Per quel che riguarda l’Italia, anche se forse il nostro Paese avrebbe bisogno anche di maggiore sostegno finanziario, tanto è vero che puntava a un piano Ue da mille miliardi per aumentare la propria quota quasi a raddoppiarla, la disponibilità di liquidità senza prestito da restituire, come vorrebbero invece gli Stati del Nord, sarebbe importante far decollare le grandi opere. In Italia ci sono tratti strategici di strade e ferrovie (ad alta velocità o capacità) ancora fermi, oltre che un’azione strategica e programmata di messa a punto e di controllo di quanto già esiste e che ha dimostrato, dopo non pochi crolli, la propria fragilità e usura. A questo proposito non va sottovalutato l’intervento dei giorni scorsi del ministro dello sviluppo Stefano Patuanelli che ha ribadito il principio dell’importanza di interventi in gradi opere pubbliche sul modello con il quale è stato ricostruito a tempo di record il ponte di Genova dopo il tragico crollo. L’intervento è interessante anche perché Patuanelli appartiene al M5s ma ha dichiarato di credere a un’azione diffusa su tutto il territorio per la ripresa rapida a 360 gradi, superando molte dubbiosità della linea storica del suo movimento.

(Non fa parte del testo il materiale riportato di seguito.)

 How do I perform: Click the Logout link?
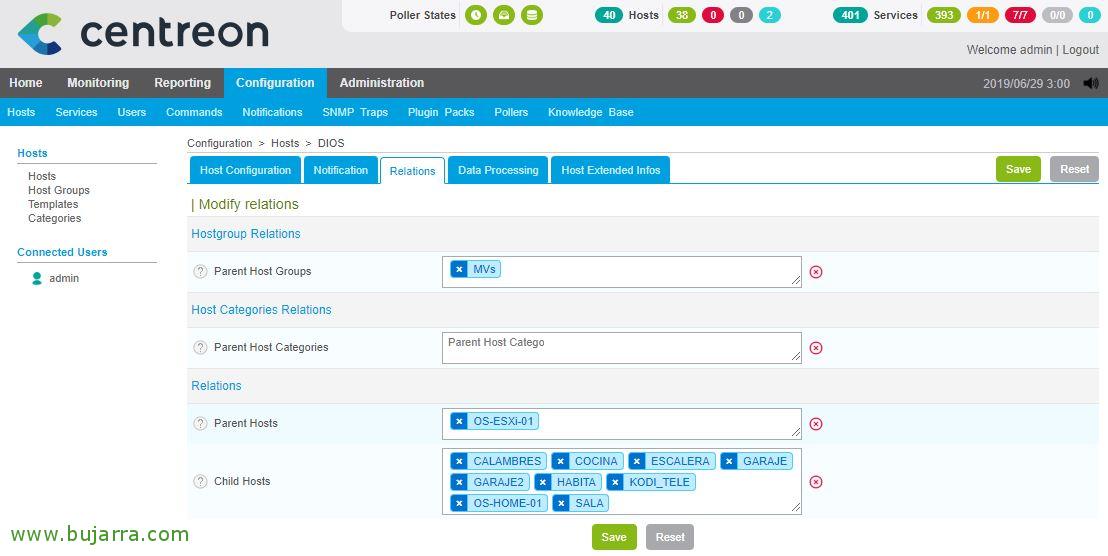click(x=1080, y=50)
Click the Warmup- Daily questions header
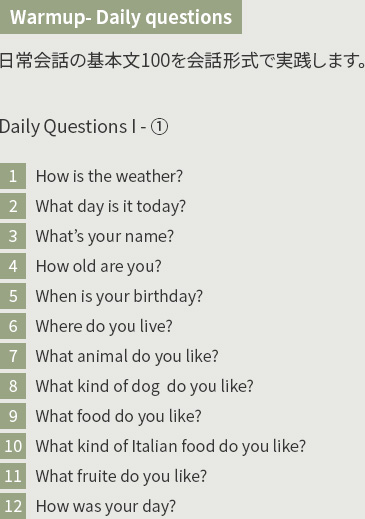Screen dimensions: 365x519 coord(121,17)
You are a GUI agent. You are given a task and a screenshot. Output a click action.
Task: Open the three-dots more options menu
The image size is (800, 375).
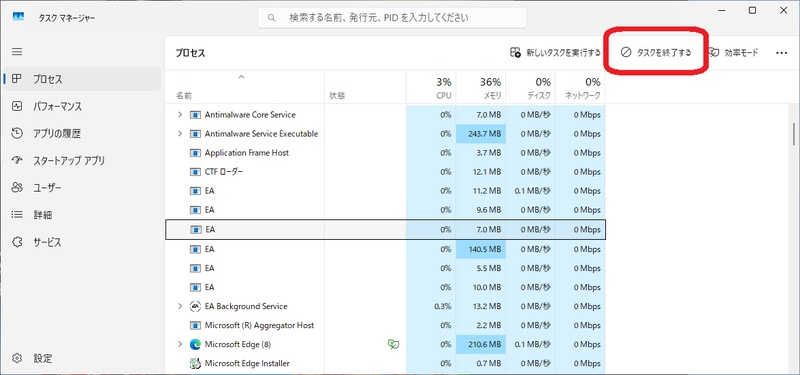781,53

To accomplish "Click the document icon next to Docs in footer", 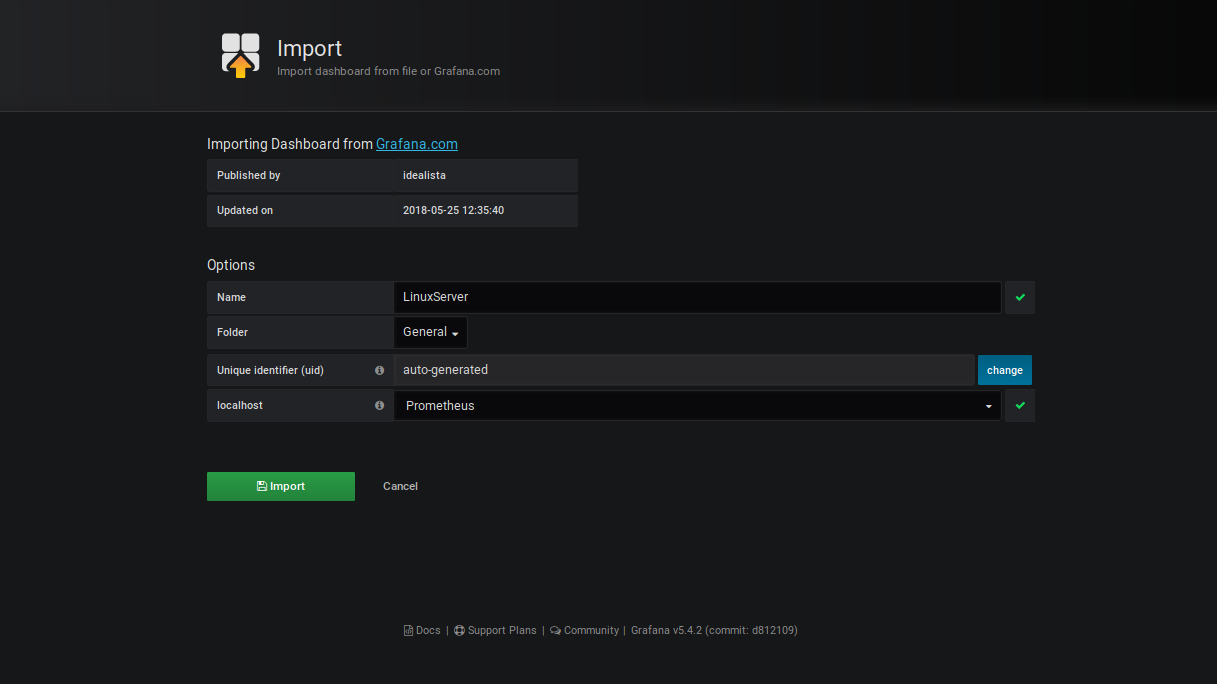I will pyautogui.click(x=407, y=630).
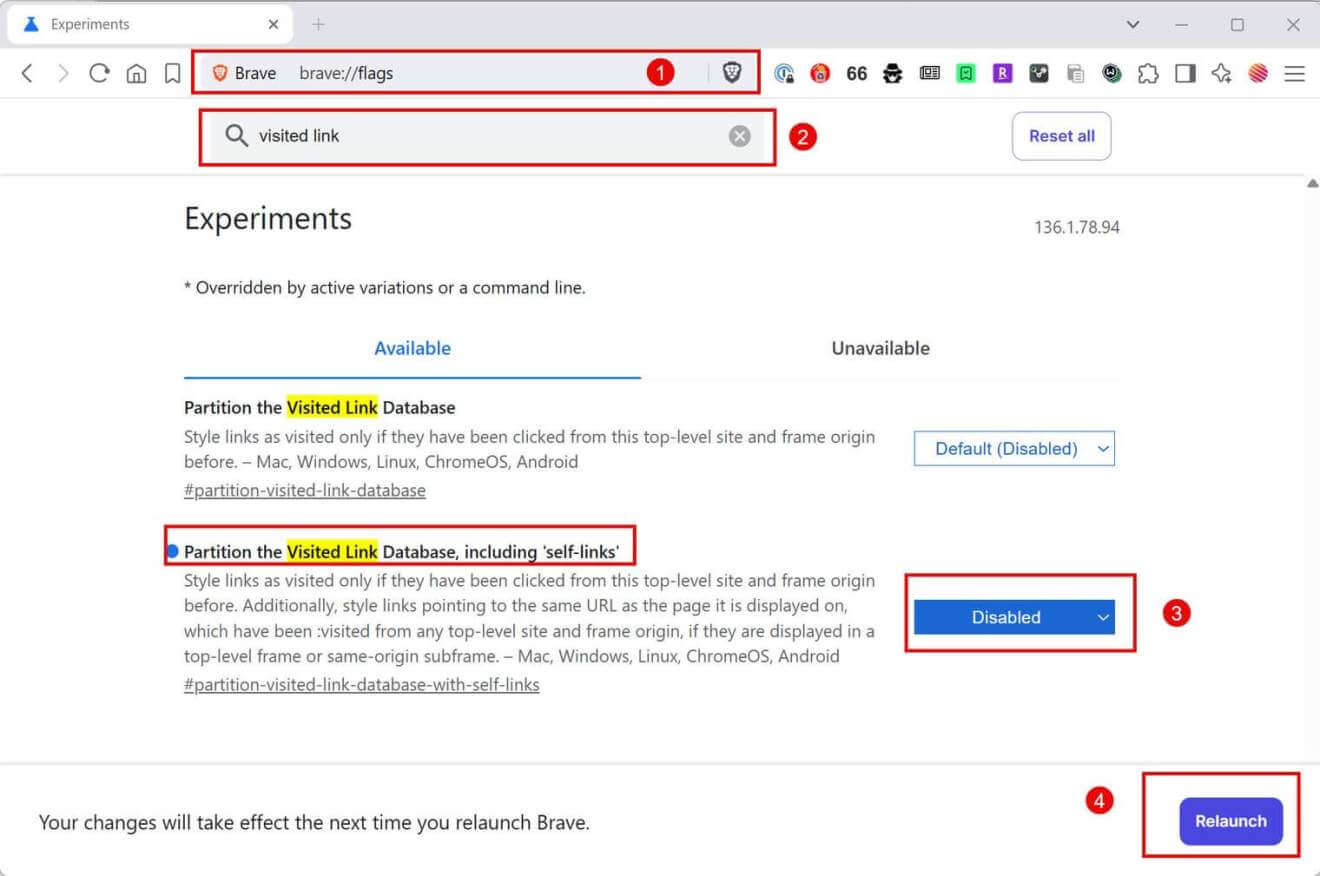Screen dimensions: 1320x876
Task: Clear the visited link search field
Action: pos(739,136)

D’altro canto i canali di crescita sono tre: uno è il piccolo commercio e l’artigianato che danno una occupazione diffusa e tengono vivo il territorio sia delle grandi città sia dei piccoli centri; il secondo è quello dell’industria produttiva che dà vita all’export un settore che in passato ha dato una forte liquidità al nostro Paese in particolare per i prodotti di eccellenza dall’industria alla moda e all’agroalimentare; in terzo luogo ci sono le grandi opere. Per quest’ultimo settore non va dimentica che strade, ferrovie, porti sono la chiave per la ripresa in un momento particolare nel quale i mercati devono essere razionalizzati e velocizzati. Basterebbe pensare al porto di Genova che deve mettere a punto nuovi attracchi potenziati per il traffico crocieristico e dei traghetti; che deve allargare la diga foranea e dragare i fondali per farli più profondi per accogliere le navi di ultima generazione che portano merci e contenitori; razionalizzare il Waterfront di Levante e puntare, per la costruzione navale, al ribaltamento a mare. E al tempo stesse deve potenziare la rete autostradale in coincidenza della riapertura del ponte mettendo in campo i lavori per la Gronda. L’accordo Macron – Merkel deve funzionare anche e soprattutto per questi obiettivi.